MPF: Aligning and Debiasing Language Models post Deployment via Multi Perspective Fusion
Guan, Xin, Lin, PeiHsin, Wu, Zekun, Wang, Ze, Zhang, Ruibo, Kazim, Emre, Koshiyama, Adriano
Multiperspective Fusion (MPF) is a novel posttraining alignment framework for large language models (LLMs) developed in response to the growing need for easy bias mitigation. Built on top of the SAGED pipeline, an automated system for constructing bias benchmarks and extracting interpretable baseline distributions, MPF leverages multiperspective generations to expose and align biases in LLM outputs with nuanced, humanlike baselines. By decomposing baseline, such as sentiment distributions from HR professionals, into interpretable perspective components, MPF guides generation through sampling and balancing of responses, weighted by the probabilities obtained in the decomposition.
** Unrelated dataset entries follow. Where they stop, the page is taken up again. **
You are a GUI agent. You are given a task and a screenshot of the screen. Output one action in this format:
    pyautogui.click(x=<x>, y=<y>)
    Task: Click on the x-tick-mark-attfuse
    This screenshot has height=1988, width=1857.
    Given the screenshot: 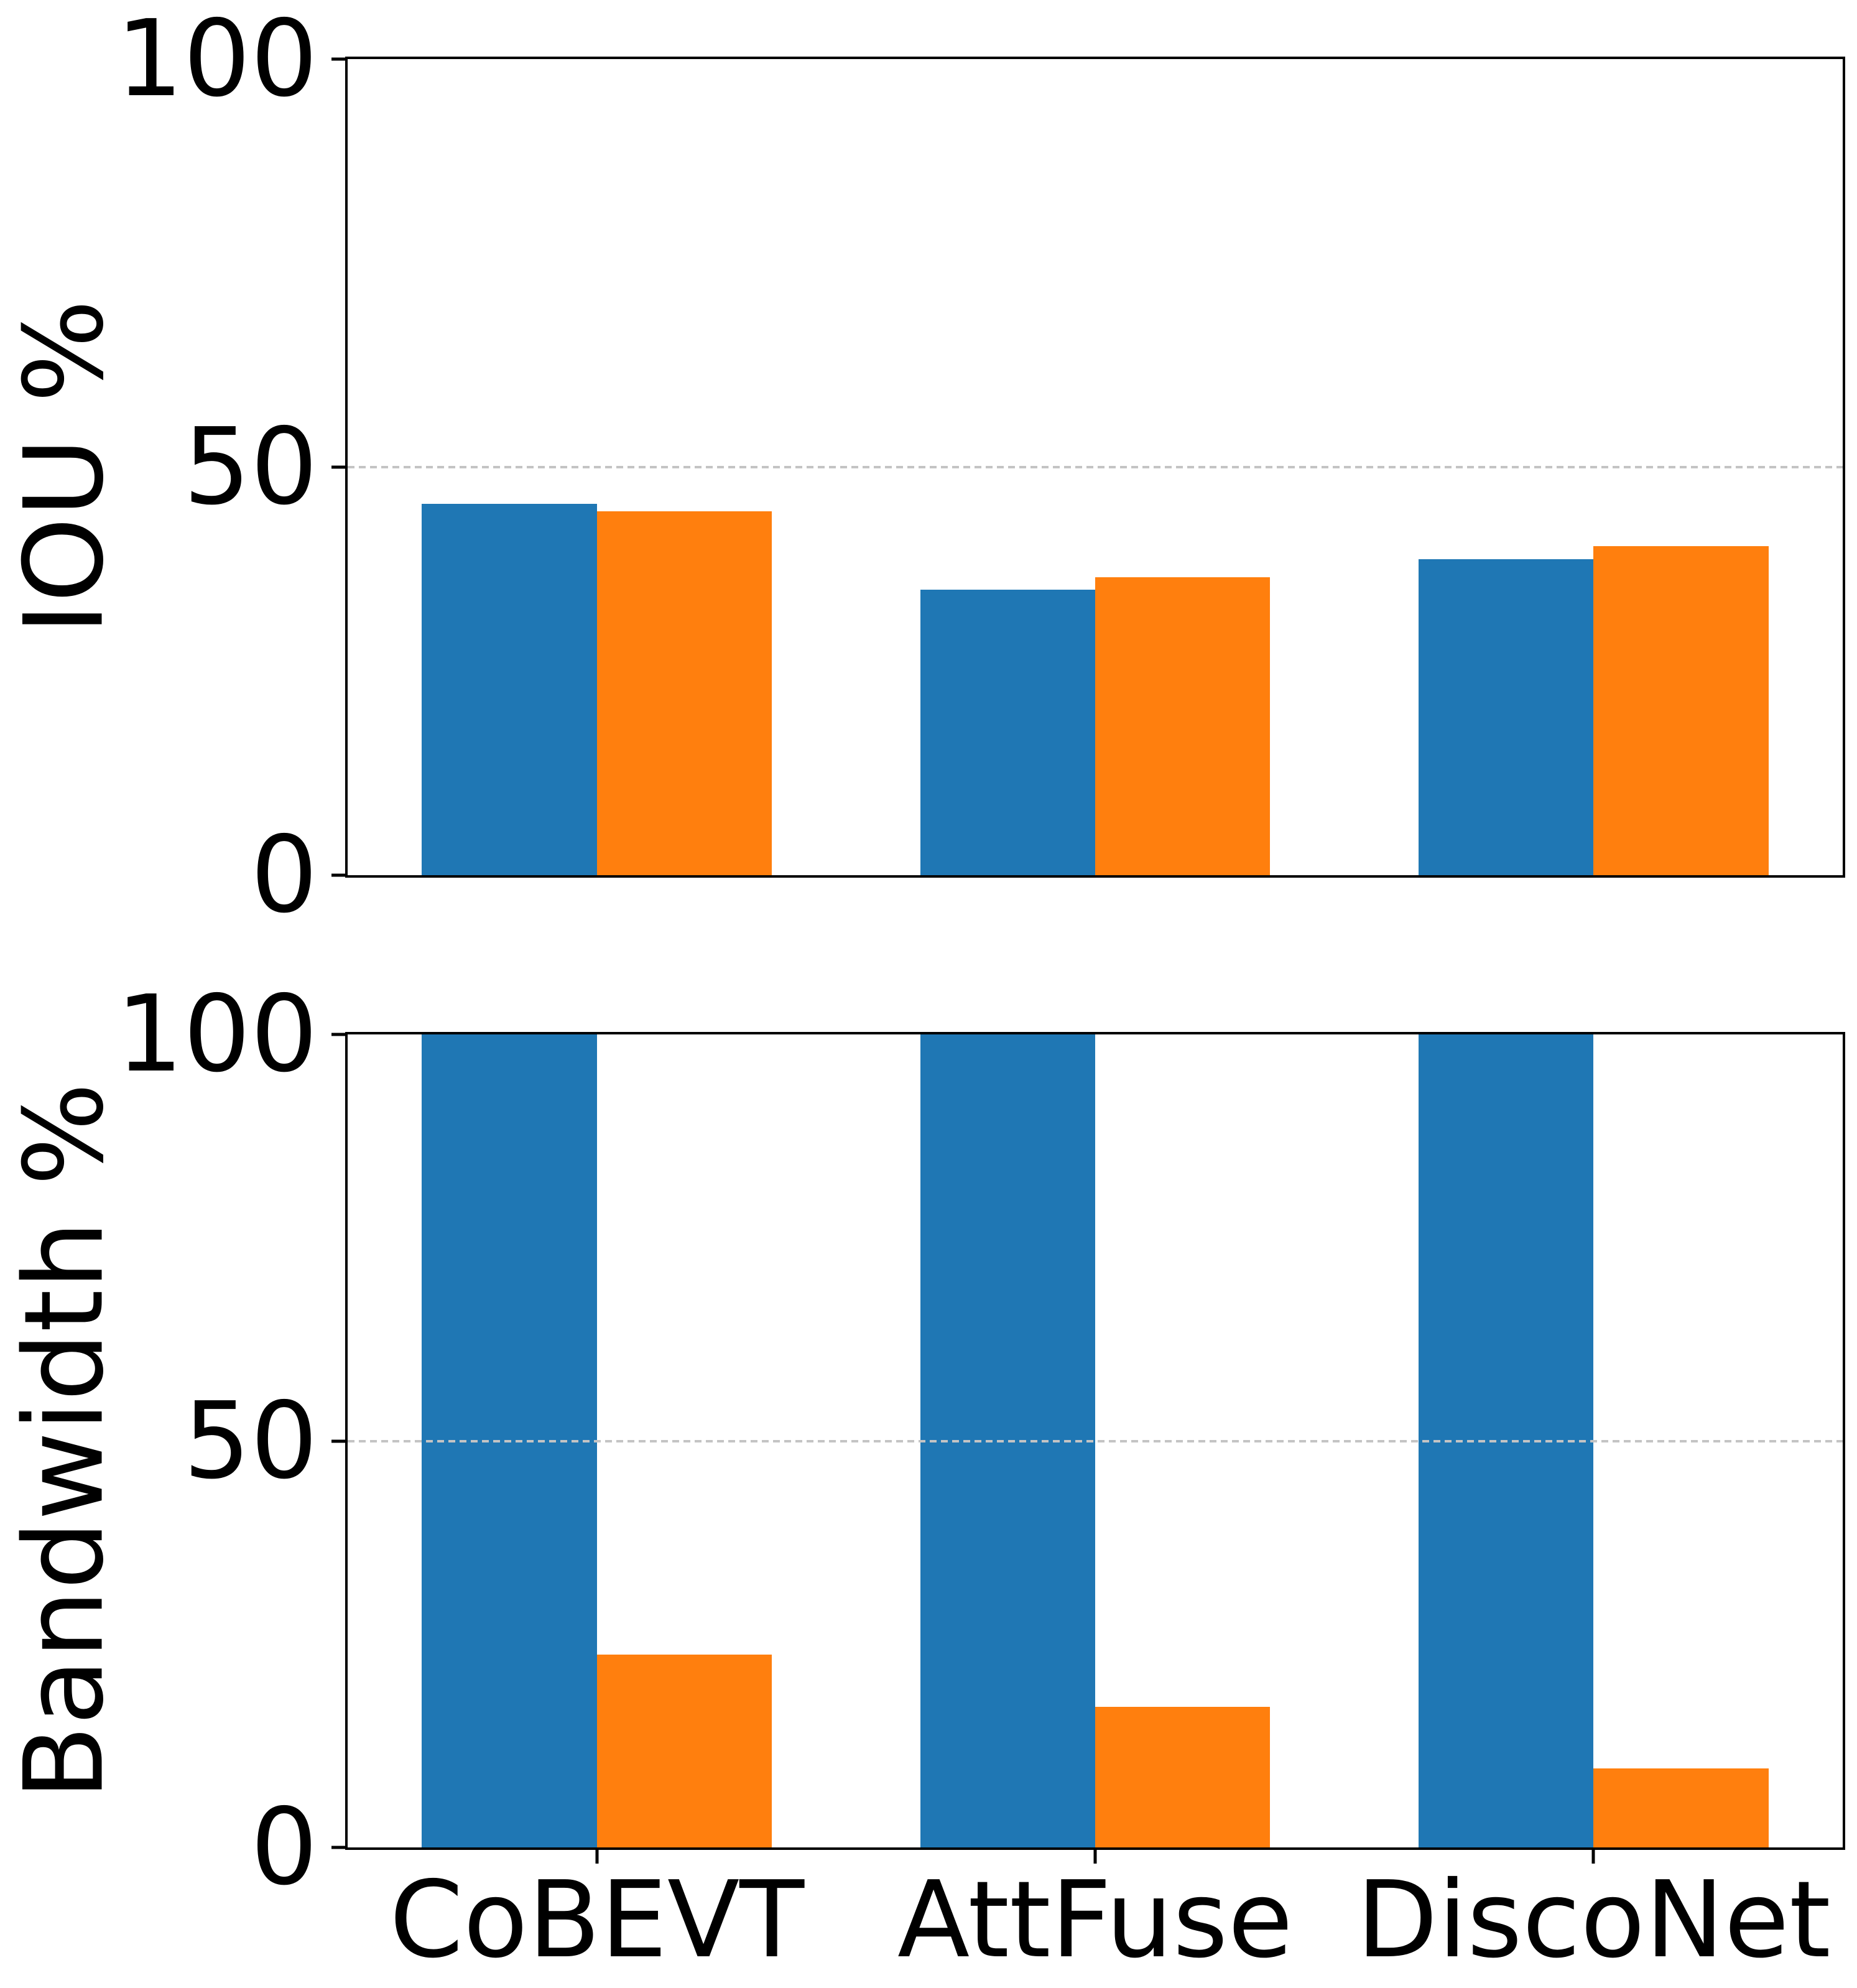 What is the action you would take?
    pyautogui.click(x=1095, y=1857)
Empirically, we demonstrate its ability to align LLM sentiment distributions with both counterfactual baselines (absolute equality) and the HR baseline (biased for Top Univeristy), resulting in small KL divergence, reduction of calibration error and generalization to unseen questions. This shows that MPF offers a scalable and interpretable method for alignment and bias mitigation, compatible with deployed LLMs and requiring no extensive prompt engineering or finetuning.